Document excerpt:
[Start of Attachment]
Flystrike (maggots)

June 20, 2013

With the warmer weather we have had in the last few weeks, the Vets at Donaldson’s have seen the usual stream of summer conditions presented at the surgery. Today’s column deals with one of the few conditions that turns my stomach (after nearly 18 years in the job, I tend to have quite a strong constitution) so if you are reading this while eating your dinner, I would suggest that you come back to it when you have finished your meal.

On Sunday, we saw an injured stray cat that had a deep skin laceration at his tail head.

The injury had obviously happened a couple of days earlier and the wound had attracted flies that feed on the tissue around the wound then lay their eggs in the open wound. In warm weather, the fly’s eggs will hatch out as maggots within a couple of days.

We call this condition “blow fly strike”.

By the time the stray cat was found, hundreds of maggots had matured and caused extensive damage. Sadly, the decision was taken that the cat should be euthanased to relieve its pain and suffering.

Although this particular cat was stray and, without an owner, the circumstances that lead to the maggot infestation were unavoidable, it is essential that all pet owners are vigilant at this time of the year to avoid blow fly strike.

Flies are attracted to blood and pus so any wounds should have immediate veterinary attention to minimise the risk.

The flies are also attracted to faeces and urine and so it is essential that litter trays and bedding are kept clean and any soiling is immediately dealt with to minimise the risks associated with maggots. This can be a particular problem in rabbits which are not always very good at keeping themselves clean at the back end.

Susceptible rabbits should be cleaned and checked at the back end two or three times per day to ensure that you catch a problem immediately.
[End of Attachment]
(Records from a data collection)
[Start of Attachment]
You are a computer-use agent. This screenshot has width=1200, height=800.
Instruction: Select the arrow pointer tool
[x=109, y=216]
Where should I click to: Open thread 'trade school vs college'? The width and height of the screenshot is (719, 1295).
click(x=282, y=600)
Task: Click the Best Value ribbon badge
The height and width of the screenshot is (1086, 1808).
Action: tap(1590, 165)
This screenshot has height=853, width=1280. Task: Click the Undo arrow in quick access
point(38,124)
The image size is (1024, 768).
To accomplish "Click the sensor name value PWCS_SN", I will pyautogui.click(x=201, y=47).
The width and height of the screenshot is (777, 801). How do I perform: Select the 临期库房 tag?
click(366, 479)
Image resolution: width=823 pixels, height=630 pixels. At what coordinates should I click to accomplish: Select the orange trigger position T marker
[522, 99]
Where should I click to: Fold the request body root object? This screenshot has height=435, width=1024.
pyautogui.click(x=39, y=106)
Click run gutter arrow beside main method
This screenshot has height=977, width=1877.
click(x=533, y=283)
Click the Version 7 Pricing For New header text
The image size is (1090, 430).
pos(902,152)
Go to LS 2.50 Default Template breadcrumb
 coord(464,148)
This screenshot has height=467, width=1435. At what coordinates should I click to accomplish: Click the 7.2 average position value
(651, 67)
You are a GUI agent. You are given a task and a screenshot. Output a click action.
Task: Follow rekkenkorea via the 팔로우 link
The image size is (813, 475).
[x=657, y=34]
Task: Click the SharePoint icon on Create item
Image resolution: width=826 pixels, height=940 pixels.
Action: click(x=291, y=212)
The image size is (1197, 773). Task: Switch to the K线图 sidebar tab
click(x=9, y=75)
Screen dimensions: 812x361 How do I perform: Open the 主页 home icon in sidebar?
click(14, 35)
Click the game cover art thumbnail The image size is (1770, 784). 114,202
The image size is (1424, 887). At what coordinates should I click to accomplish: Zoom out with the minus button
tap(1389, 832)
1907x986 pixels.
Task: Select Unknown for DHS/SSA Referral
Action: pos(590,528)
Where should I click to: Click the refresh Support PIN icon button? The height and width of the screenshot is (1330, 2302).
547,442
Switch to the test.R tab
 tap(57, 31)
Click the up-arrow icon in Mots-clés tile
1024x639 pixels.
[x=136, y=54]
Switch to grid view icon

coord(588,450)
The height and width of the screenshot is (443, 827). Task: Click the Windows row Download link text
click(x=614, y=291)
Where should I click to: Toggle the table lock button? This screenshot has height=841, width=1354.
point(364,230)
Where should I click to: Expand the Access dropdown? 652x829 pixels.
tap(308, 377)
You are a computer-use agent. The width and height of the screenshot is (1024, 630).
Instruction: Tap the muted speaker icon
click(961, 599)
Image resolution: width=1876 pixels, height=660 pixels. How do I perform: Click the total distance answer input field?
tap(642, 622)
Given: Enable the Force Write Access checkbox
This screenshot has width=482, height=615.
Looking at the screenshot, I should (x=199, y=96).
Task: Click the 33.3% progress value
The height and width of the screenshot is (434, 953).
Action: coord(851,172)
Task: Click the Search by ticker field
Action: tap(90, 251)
[End of Attachment]
Problem description: From the flystrike article, extract the stretch from "We call this" through "pain and suffering." word for word.

Answer to this problem:
We call this condition “blow fly strike”.

By the time the stray cat was found, hundreds of maggots had matured and caused extensive damage. Sadly, the decision was taken that the cat should be euthanased to relieve its pain and suffering.